### DATASET CONTENT
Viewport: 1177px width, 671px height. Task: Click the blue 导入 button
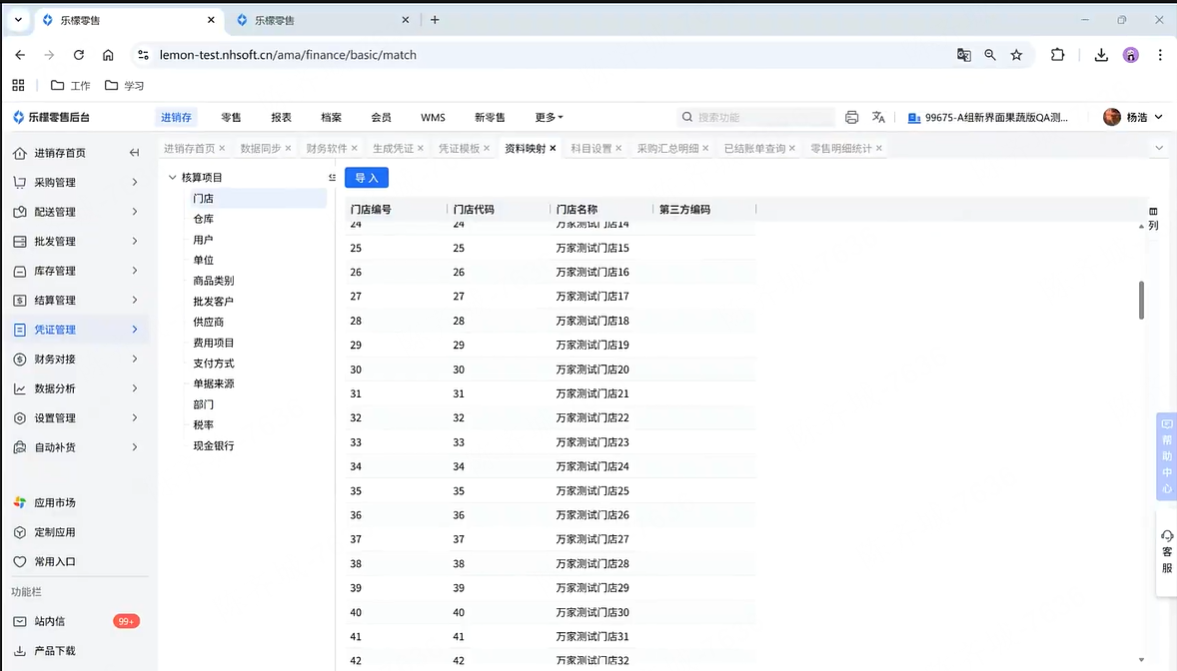pyautogui.click(x=366, y=178)
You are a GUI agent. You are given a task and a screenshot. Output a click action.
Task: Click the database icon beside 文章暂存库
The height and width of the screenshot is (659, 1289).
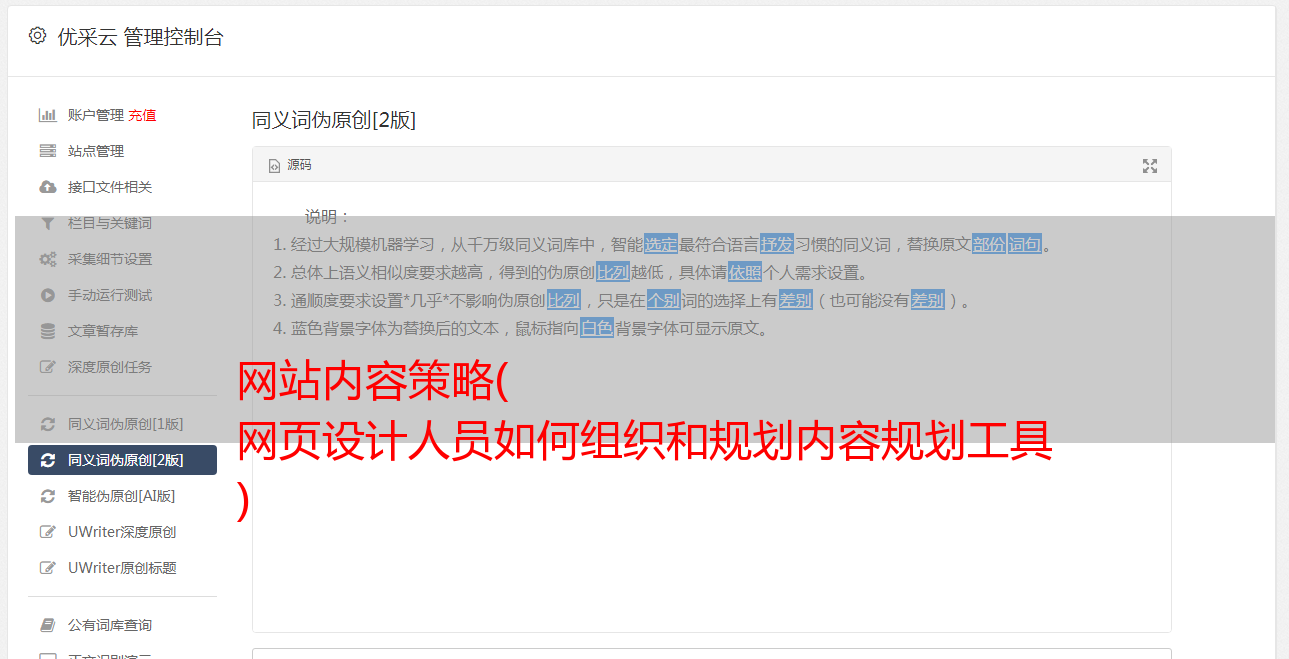click(47, 331)
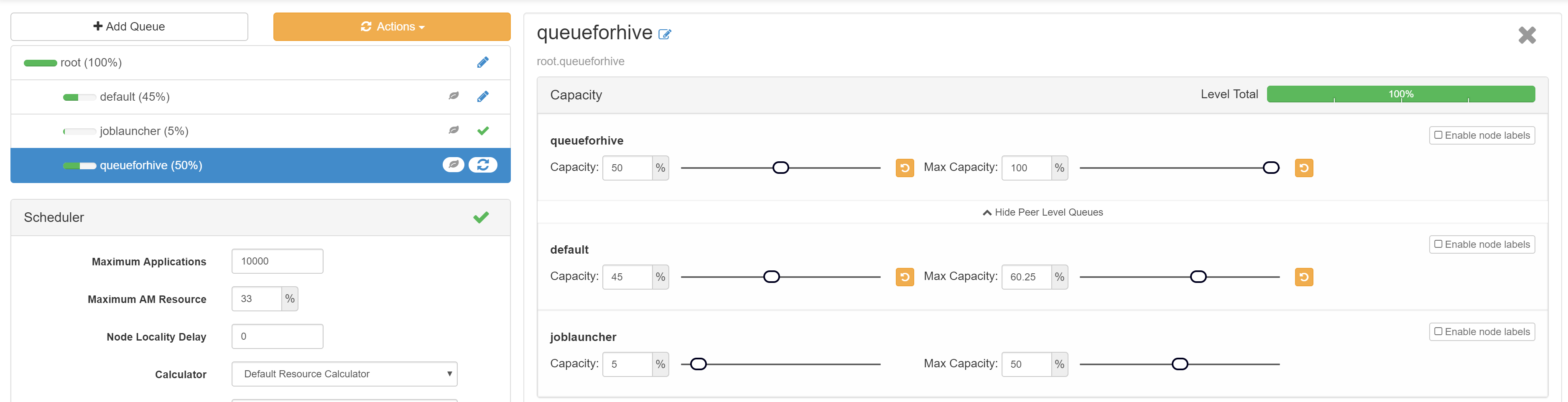Reset queueforhive Capacity with orange undo icon

click(x=905, y=168)
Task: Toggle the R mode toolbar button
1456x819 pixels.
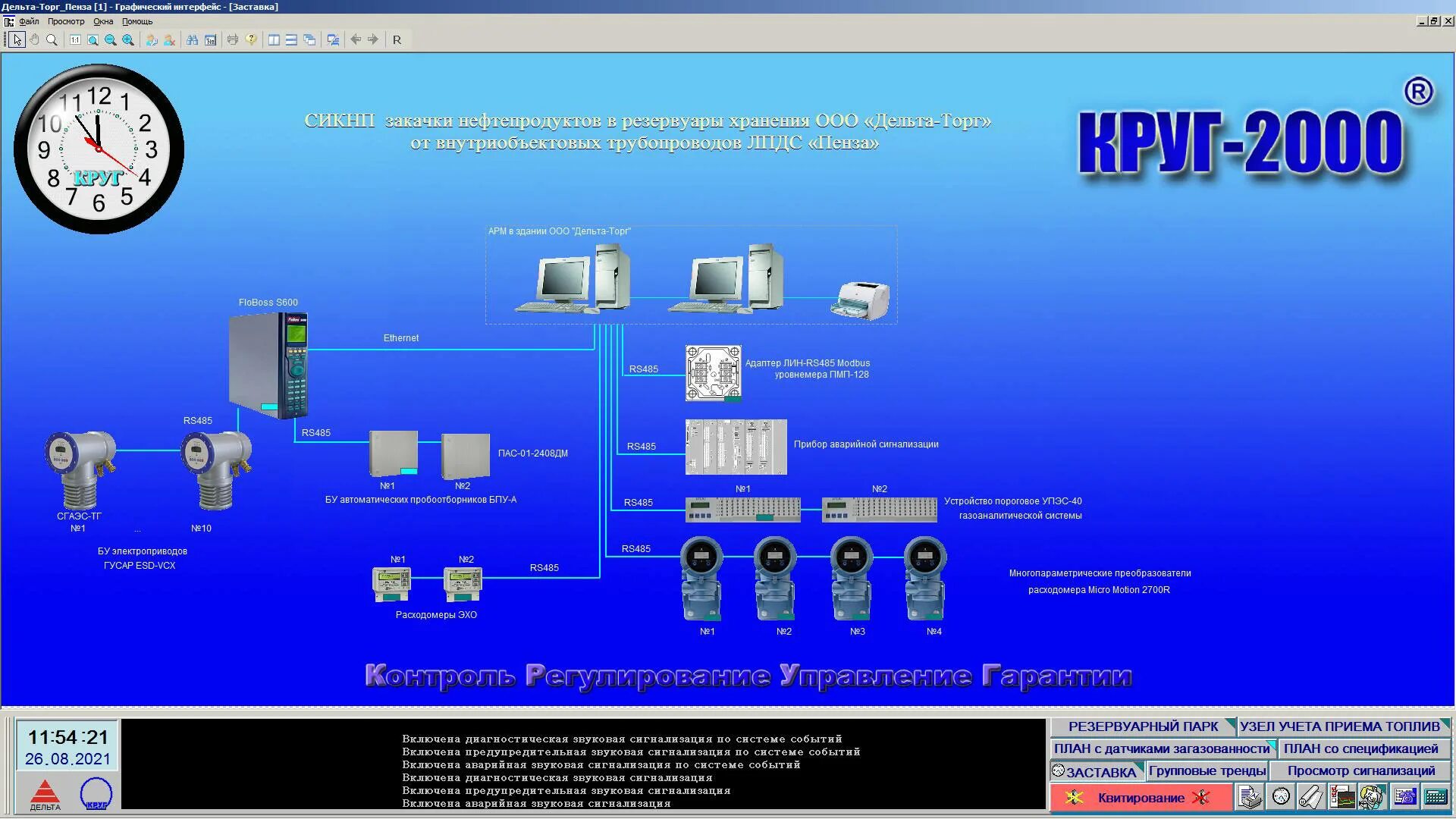Action: pyautogui.click(x=397, y=39)
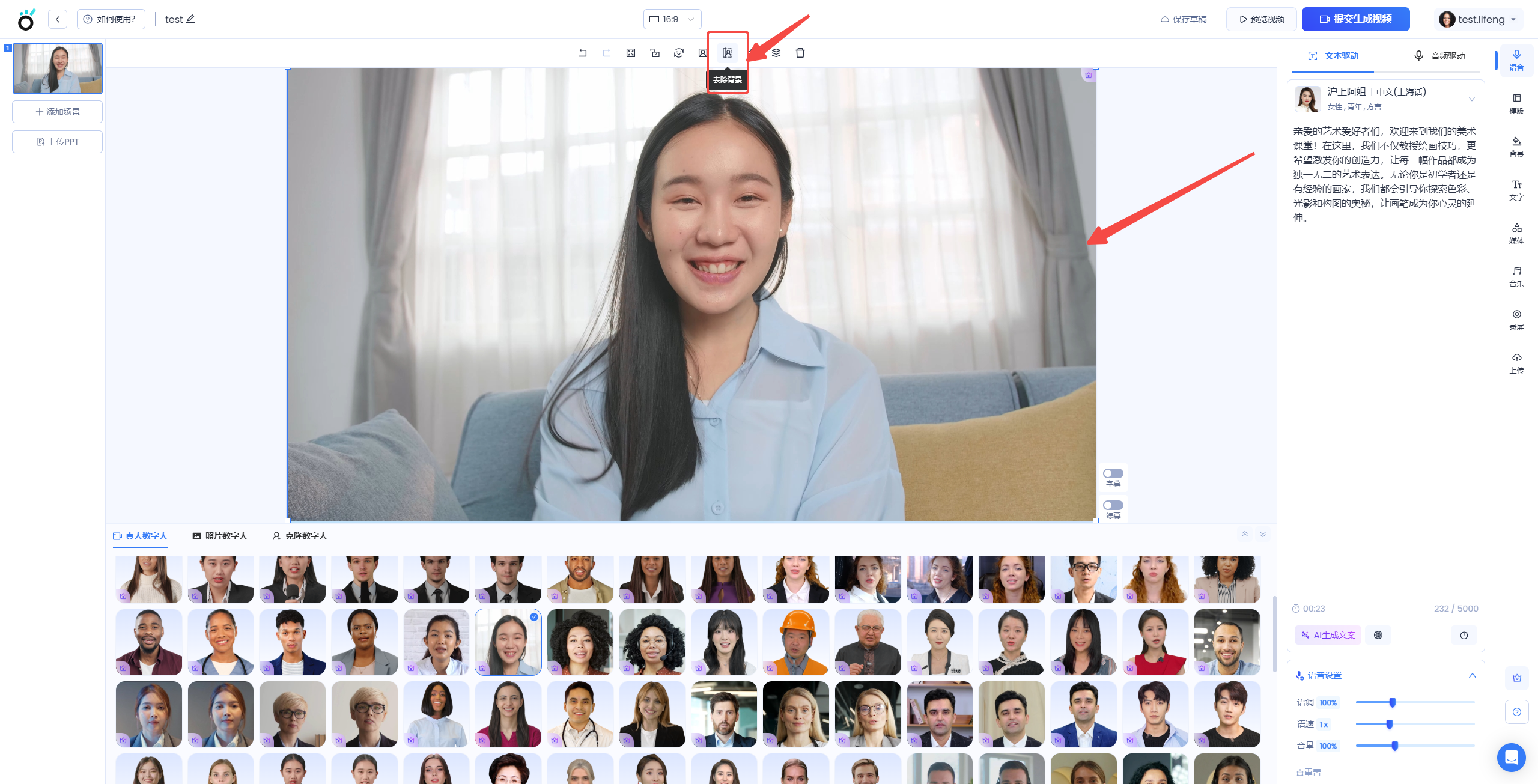Click the 添加场景 add scene button
The height and width of the screenshot is (784, 1538).
pyautogui.click(x=58, y=112)
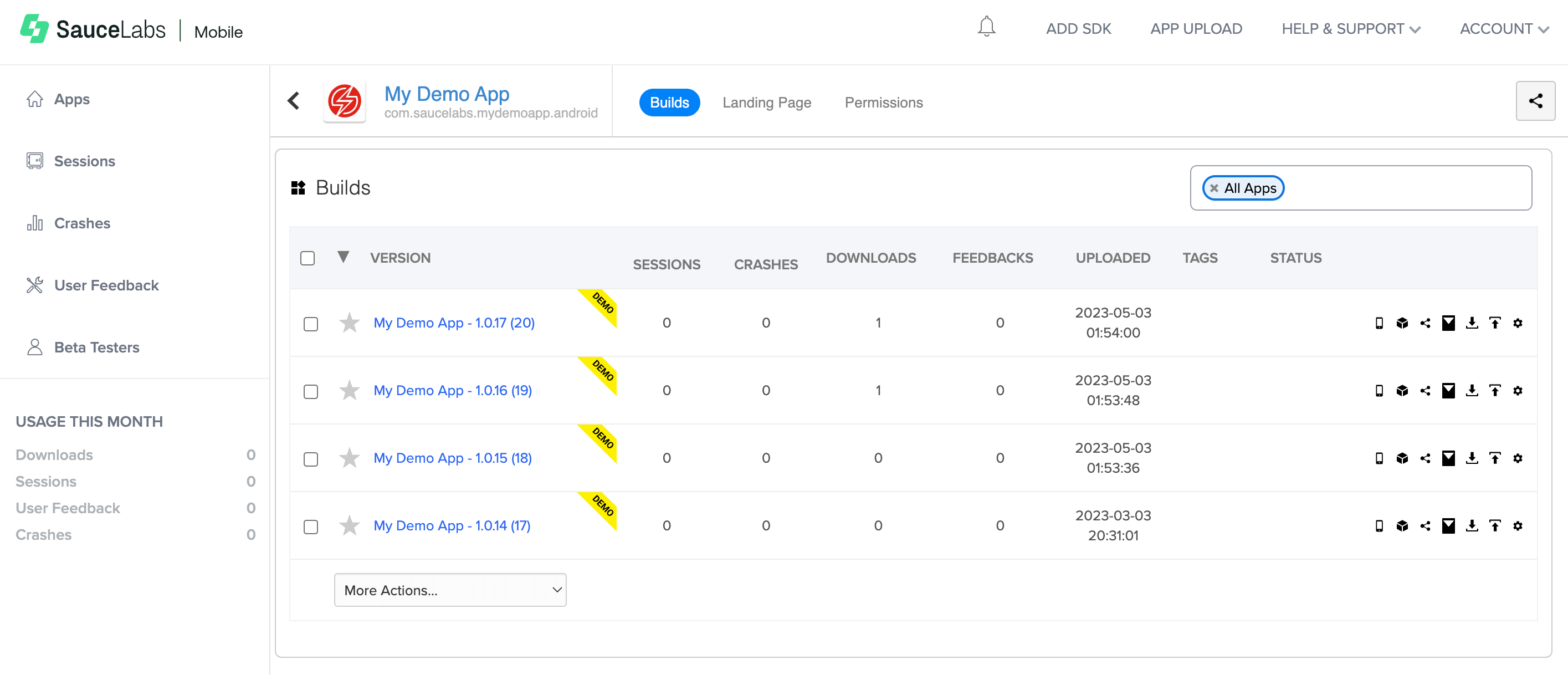Star the My Demo App 1.0.17 build
The height and width of the screenshot is (675, 1568).
(350, 323)
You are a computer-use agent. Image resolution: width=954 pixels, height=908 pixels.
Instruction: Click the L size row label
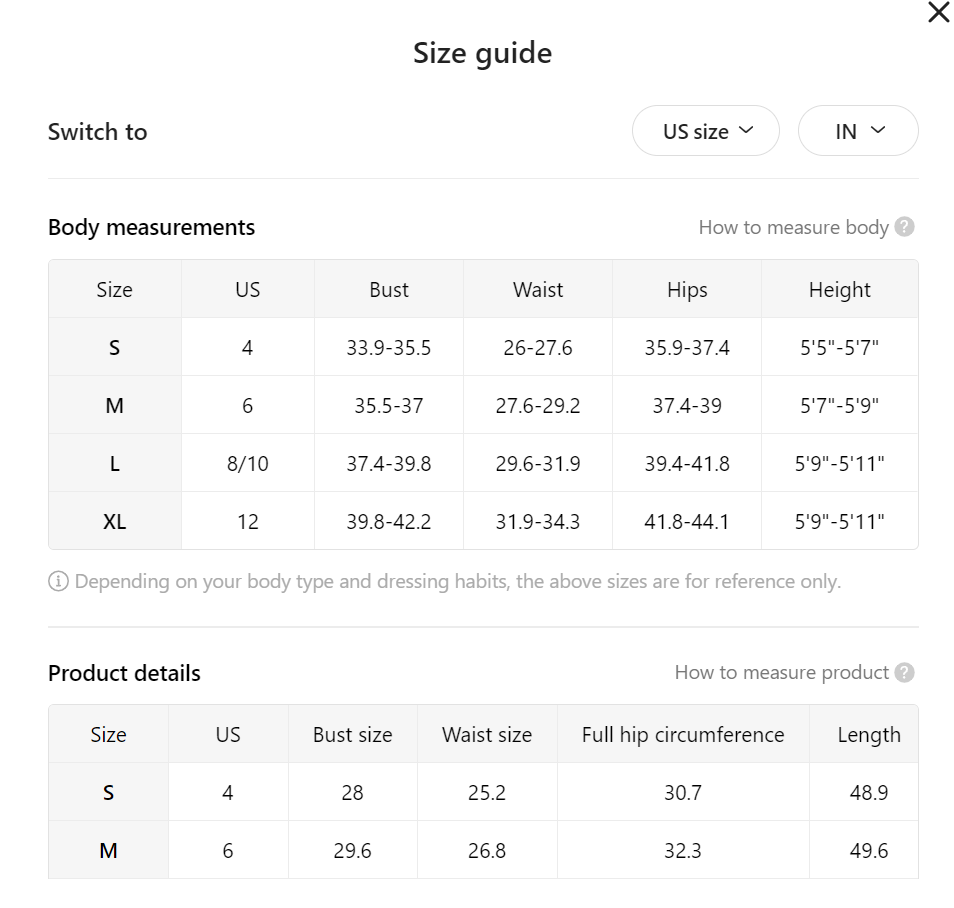click(x=114, y=464)
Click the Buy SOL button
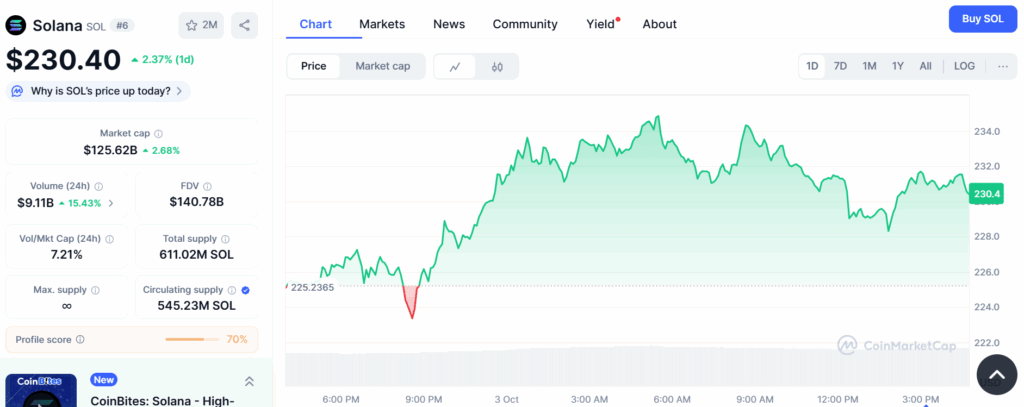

### WORK INSTRUCTIONS
Please reproduce all of the material above word for word, leaving out the pictures.

### EXERCISE RESPONSE
Viewport: 1177px width, 671px height. Task: Click the blue 导入 button
pyautogui.click(x=366, y=178)
You are a GUI agent. You are given a task and a screenshot. Output a click action.
Task: Click the database icon beside 文章暂存库
The height and width of the screenshot is (659, 1289).
click(47, 331)
Reset queueforhive Capacity with orange undo icon

click(x=905, y=168)
Task: Toggle the R mode toolbar button
1456x819 pixels.
Action: pyautogui.click(x=397, y=39)
Click the 添加场景 add scene button
The height and width of the screenshot is (784, 1538).
pyautogui.click(x=58, y=112)
Star the My Demo App 1.0.17 build
The height and width of the screenshot is (675, 1568).
(350, 323)
You are a computer-use agent. Image resolution: width=954 pixels, height=908 pixels.
Instruction: Click the L size row label
click(x=114, y=464)
Click the Buy SOL button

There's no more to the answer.